Flame retardants may also contribute to injury when they burn. The reason is twofold. Combustion can cause chemical transformation to highly toxic organic chemicals. Also, one study found that when polyurethane foam containing the brominated flame retardant pentaBDE burned, it produced twice as much smoke, seven times as much carbon monoxide, and 70 times as much soot as foam without flame retardants. It also found that a typical foam containing pentaBDE provided only a three-second delay in ignition compared to the untreated foam.

Are waterproofing/stainproofing PFAS-based treatments required?

No. These fabric treatments are a design choice. Stain- and water-resistant treatments are now available without PFAS. Also, washable upholstery covers are available in some products and this should be adopted as an industry-wide standard.

What’s the problem with PFAS-based treatments?

PFAS have been shown to migrate from fabrics such as baby bibs into simulated sweat and saliva during simulated abrasion and mouthing.  And they are contributing to a water-contamination disaster around the globe. During manufacturing and disposal, PFAS treatments pollute groundwater and surface water (rivers, etc.) with “forever chemicals” that are showing up in drinking water and in nearly all humans tested.

PFAS chemicals that contaminate water and soil travel long distances without breaking down.

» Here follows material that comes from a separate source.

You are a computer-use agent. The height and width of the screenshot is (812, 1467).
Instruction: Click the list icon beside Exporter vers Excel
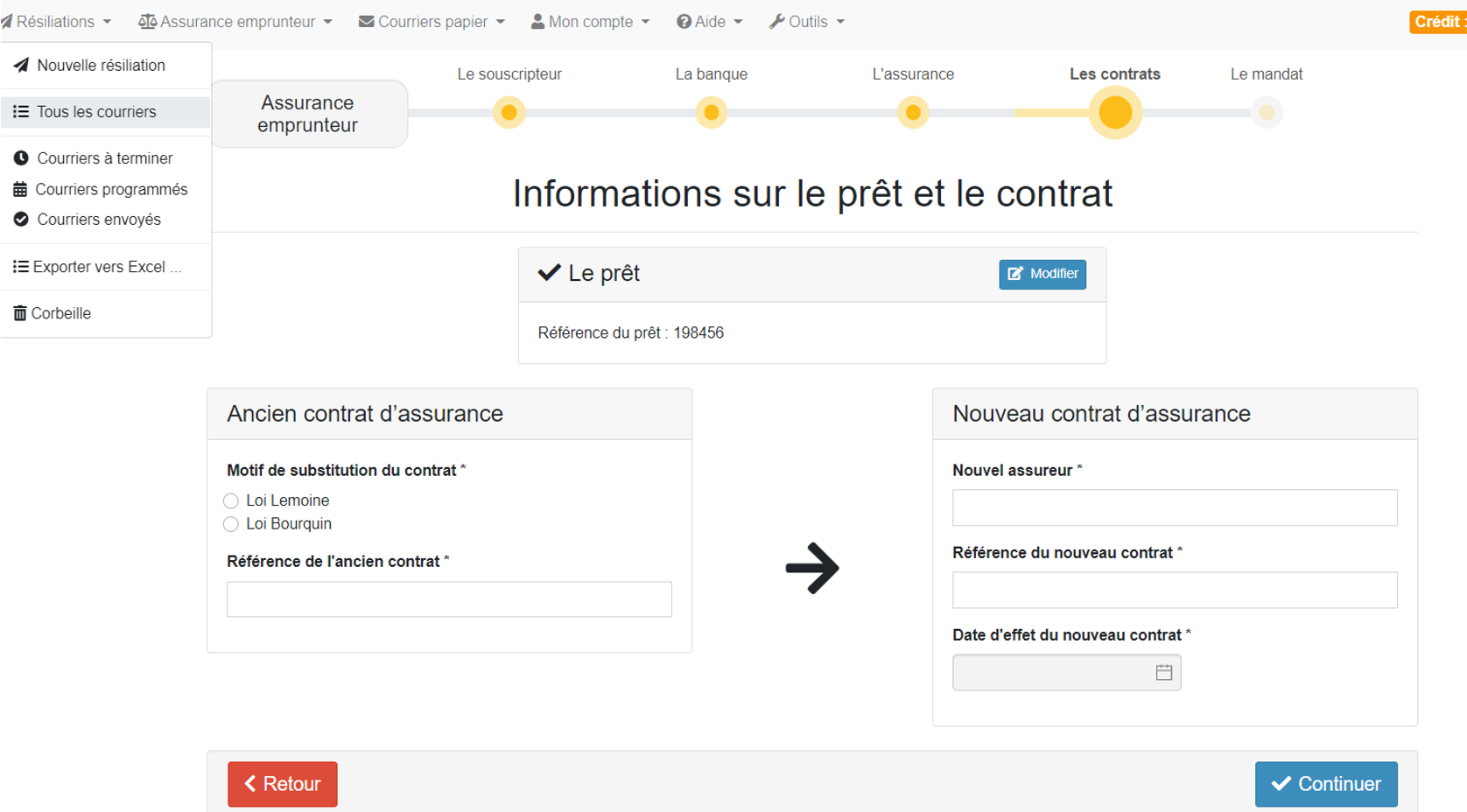[20, 267]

The chemicals build up in our blood, liver, and kidneys and may contribute to diseases of those organs as well as cardiovascular disease and osteoporosis. Studies also suggest a host of negative impacts on fetal and child development.

We urge car seat companies to stop using PFAS treatments and instead make car seat covers easy to remove and wash, or at least use a fabric treatment that contains no PFAS.